[読解文]
┌──
僕は、英語を話している時の方が、率直に自分の意見を言えると感じる時がある。これは僕だけではなく、時々そういった話しを聞く。
英語は意見をダイレクトに述べやすい言語という話も聞いたことがあるけれど、僕は言語の構造的な理由よりもその言語に対する責任感が大きく関わっていると思う。
僕は日本語でミュニケーションをとるときは、言葉を瞬時にかつ慎重に選びながら、話をしている。誤解を受けないようにとか、気分を害さないようにとか、最近はポリティカルコレクトネスにも注意しなくちゃいけない。メールやLineでは、時間をかけて文章をつくってメッセージを送る。なぜなら自分が発した言葉には責任が伴うからだ。
責任というとちょっとおおげさだけれど、言語と自分自身がちょっと近すぎるのだ。その言葉に僕という人格がそのまま宿ってしまう気がする。だから言語化するときに、いろんなものがまとわりつく。しがらみが多いのだ。そうこうしているうちに、何を言いたいのかわからなくなってくる。
これはけっこうエネルギーを使うし、時々しんどくなってくる。
しかし、英語を話すときは、そういった責任感がちょっと薄まる。しがらみが少ない。間違えて当然だし、誤解を生じることもある程度受け入れて話すことができる。ある種の"あきらめ"があるのだ。言語と僕の間に適切な距離感がある。
相手も、こちらが外国語を話していることを前提で聞いているから、その辺りの想像力は働かせてくれる。
もちろん、正しく伝わるように気をつけては話すのだけれど、気持ちとしては率直に表現できるすがすがしさが残る。誤解を恐れないで話せる。
日本語を話すときは、どうしても"おきにいく"。思い切って腕をふれない。
そういったときに、外国語を話すと、母語のしがらみから一時的に解放される。
外国語を話す喜びの一つはこの解放感にあるのではないだろうか。
└──
(単語や要素の位置を特定した記録)
┌──
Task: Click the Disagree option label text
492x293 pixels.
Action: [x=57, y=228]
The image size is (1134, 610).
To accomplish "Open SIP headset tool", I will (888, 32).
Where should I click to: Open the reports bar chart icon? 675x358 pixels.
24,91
└──
[取り組む課題]
1/ 外国語を話すことについての文章と照らして、次の(a)〜(c)が文章の内容に合うかどうかを「はい」か「いいえ」で答え、判断の根拠となる文章中の言葉をそのまま引用してください。(a) 筆者は日本語でメールやLineを送るとき、時間をかけて文章をつくる。(b) 筆者は、英語で意見を率直に言いやすいのは主に言語の構造的な理由によると考えている。(c) 英語を話すとき、筆者は誤解が生じることをまったく受け入れられない。
2/ 上の記録をすべて、一字一句違えずに引用してください。

[課題の解答]
1/
(a) はい。「メールやLineでは、時間をかけて文章をつくってメッセージを送る。」
(b) いいえ。「僕は言語の構造的な理由よりもその言語に対する責任感が大きく関わっていると思う。」
(c) いいえ。「誤解を生じることもある程度受け入れて話すことができる。」

2/
Task: Click the Disagree option label text
492x293 pixels.
Action: [x=57, y=228]
The image size is (1134, 610).
To accomplish "Open SIP headset tool", I will (888, 32).
Where should I click to: Open the reports bar chart icon? 675x358 pixels.
24,91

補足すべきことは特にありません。